Por Luiz Antonio

Foto: Reprodução gratuita/ Gazzeta It
A última corrida da China marcou a milésima ocorrência de um Grande Premio da categoria máxima do automobilismo. Evento que realmente merece ser celebrado! Depois de passar por tantas criseseconômicas, políticas, recorrentemente ser assombrada pelo marasmo da falta de competividade, pelo fantasma do esvaziamento do grid em virtude de seus altos custos, entre outros fatores, a categoria chega a esta marca histórica ainda mostrando alguma vitalidade, mesmo que não tenha se livrado de todos os problemas citados, muito pelo contrário. Talvez a capacidade de se reinventar tanto técnica quanto esportivamente seja um dos motivos dessa grande longevidade, apesar de muitos ainda torcerem o nariz sobre a falta de emoção e a previsibilidade que muitas vezes é transmitida pela competição se comparado a outras categorias do esporte a motor, ou mesmo, outras modalidades esportivas.
Como em todas as datas festivas do tipo, retrospectivas, estatísticas e comparações são realizadas em tão saudosista com a história da competição e com o intuito de dimensionar sua importância ao longo do tempo. E foi isso que se viu na mídia especializada nas semanas que precederam o GP da China: enquetes sobre a melhor corrida da história, o melhor piloto, etc.. Quem conhece a categoria em sua complexidade sabe que comparações desse tipo são quase inviáveis de serem realizadas de forma objetiva, especialmente na Fórmula 1.
Em primeira mão, a complexidade da categoria é tão grande e mudou tanto ao longo de sua história que se torna impossível isolar determinadas variáveis para realizar comparações ao longo do tempo: seja de melhor corrida, seja de melhor piloto. Quanto ao fator corrida, por exemplo, qual seria o critério objetivo? Número de ultrapassagens? Alternância da liderança? Importância para o campeonato? Performances individuais? O que mais?
Sabe-se, por exemplo, que as ultrapassagens no que se refere a sua dificuldade mudaram muito ao longo do tempo, tanto pela evolução técnica dos carros com a descoberta da aerodinâmica, quanto pelas mudanças no regulamento técnico com pneus, DRS (asa móvel) e sistemas de recuperação de energia. Sabe-se também que as circunstancias de corrida também mudam o peso das variáveis técnicas citadas, seja por fatores meteorológicos, como chuva, ou por alternância de estratégia de corrida pelos pilotos e equipes.
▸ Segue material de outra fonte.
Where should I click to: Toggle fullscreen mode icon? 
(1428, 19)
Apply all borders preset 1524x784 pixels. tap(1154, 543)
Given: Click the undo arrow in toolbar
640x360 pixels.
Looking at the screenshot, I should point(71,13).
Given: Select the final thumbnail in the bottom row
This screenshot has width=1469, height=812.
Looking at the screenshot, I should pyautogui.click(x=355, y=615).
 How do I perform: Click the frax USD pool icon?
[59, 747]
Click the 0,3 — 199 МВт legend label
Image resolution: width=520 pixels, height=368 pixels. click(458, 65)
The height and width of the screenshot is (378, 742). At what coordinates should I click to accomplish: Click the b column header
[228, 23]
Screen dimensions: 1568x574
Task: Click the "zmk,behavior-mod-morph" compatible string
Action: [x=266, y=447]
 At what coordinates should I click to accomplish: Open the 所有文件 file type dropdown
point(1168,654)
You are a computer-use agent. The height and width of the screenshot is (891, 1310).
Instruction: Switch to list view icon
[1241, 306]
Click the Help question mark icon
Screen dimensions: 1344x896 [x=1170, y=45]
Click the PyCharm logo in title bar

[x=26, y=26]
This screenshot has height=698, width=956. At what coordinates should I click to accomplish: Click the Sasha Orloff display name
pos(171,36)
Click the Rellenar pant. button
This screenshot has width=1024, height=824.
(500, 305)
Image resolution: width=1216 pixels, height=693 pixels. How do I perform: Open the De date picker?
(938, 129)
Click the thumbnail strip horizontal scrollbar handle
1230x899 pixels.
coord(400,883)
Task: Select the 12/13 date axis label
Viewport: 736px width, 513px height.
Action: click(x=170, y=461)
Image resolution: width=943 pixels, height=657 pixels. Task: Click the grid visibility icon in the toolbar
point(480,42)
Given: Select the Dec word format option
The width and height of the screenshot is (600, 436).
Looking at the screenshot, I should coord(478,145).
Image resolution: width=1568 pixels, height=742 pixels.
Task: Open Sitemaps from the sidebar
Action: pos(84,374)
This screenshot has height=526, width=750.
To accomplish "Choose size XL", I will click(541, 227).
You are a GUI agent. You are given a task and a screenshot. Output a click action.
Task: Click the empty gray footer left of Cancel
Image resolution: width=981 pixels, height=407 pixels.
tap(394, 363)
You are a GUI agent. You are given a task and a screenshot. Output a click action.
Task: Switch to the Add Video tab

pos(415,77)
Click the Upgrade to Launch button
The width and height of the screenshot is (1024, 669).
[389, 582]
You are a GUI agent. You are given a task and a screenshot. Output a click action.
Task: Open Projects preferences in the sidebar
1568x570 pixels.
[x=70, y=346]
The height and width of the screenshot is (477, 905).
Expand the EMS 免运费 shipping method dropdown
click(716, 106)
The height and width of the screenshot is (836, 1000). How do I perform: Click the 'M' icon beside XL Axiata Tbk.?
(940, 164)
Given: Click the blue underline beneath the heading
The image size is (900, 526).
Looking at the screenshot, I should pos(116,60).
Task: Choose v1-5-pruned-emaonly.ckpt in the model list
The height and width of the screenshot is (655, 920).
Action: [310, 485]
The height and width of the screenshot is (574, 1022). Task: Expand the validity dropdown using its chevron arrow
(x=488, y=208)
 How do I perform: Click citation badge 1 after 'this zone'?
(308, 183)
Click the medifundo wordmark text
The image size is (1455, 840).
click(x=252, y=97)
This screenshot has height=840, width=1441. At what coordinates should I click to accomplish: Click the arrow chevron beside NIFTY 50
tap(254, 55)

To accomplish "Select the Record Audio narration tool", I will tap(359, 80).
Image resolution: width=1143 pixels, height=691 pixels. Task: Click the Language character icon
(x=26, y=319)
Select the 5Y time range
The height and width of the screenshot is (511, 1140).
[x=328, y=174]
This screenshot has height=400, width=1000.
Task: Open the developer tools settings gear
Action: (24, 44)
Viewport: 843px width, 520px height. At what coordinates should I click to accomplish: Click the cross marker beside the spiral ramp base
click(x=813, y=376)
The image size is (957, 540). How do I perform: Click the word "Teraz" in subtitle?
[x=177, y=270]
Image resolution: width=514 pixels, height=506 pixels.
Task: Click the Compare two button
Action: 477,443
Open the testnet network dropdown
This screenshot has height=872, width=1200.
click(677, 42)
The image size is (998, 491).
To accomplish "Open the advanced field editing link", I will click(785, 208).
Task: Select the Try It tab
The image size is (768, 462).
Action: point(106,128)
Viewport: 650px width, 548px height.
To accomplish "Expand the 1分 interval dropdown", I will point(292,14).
Enfim, é apresentada uma pequena parcela de fatores que devem ser ponderados para tais comparações serem minimamente justas.
Na medida em que se avança mais no tempo com essas comparações, a tarefa se torna ainda mais difícil e o risco de se realizar injustiças se torna cada vez maior e foi isso que se viu nos rankings realizados de melhores corridas e pilotos da Fórmula1 ao longo desses 1000 GPs. Geralmente foram eleitas as corridas e pilotos dos anos 80 até os dias atuais. Os anos 50, 60 e 70 parecem que foram esquecidos da história do esporte.
Se o GP do Brasil de 2008 foi realmente muito marcante para a categoria e especialmente para nós brasileiros, sendo um dos mais citados nos rankings promovidos, por que, por exemplo, o GP da Itália de 1965, com 40 trocas de liderança e vencido por Jackie Stewart, também não merece ser celebrado? Se Senna, Schumacher, Hamilton são recorrentemente lembrados como os melhores de todos os tempos da categoria, por que Fangio, Jim Clark, não podem entrar nessa lista?
Em virtude desta grande longevidade da categoria, poucas pessoas ainda vivas podem se dar luxo de realizar essas comparações com justiça histórica, justamente por terem acompanhado Formula 1 em toda sua extensão. Me lembrodo jornalista Claudio Carsugui, grande admirador de Senna, dizer taxativamente que considerava Fangio o melhor da categoria. Ele, de fato, acompanhou a categoria desde seus primórdios até os dias atuais, e, por isso, tem muito mais credibilidade para realizar tal tipo de juízo de valor.
É certo, que ninguém em suas análises, incluindo aquele que aqui escreve, é capaz de realizar uma análise estritamente objetiva, especialmente num esporte que desperta tantas paixões como a Formula 1. A subjetividade faz parte de jogo, e não pode ser eliminada, nem quando consideramos todas as variáveis técnicas do tão complexo circo da Formula 1.
Todavia, especialmente para os entusiastas, vale a pena uma pesquisa mais longeva sobre a história da categoria, tanto para entender as disputas que moldaram os seus anos iniciais quanto os bastidores de cada época. Talvez, realmente sejamos menos injustos com os heróis do passado que foram tanto importantes quantos atuais para se chegar a marca de 1000 GPs.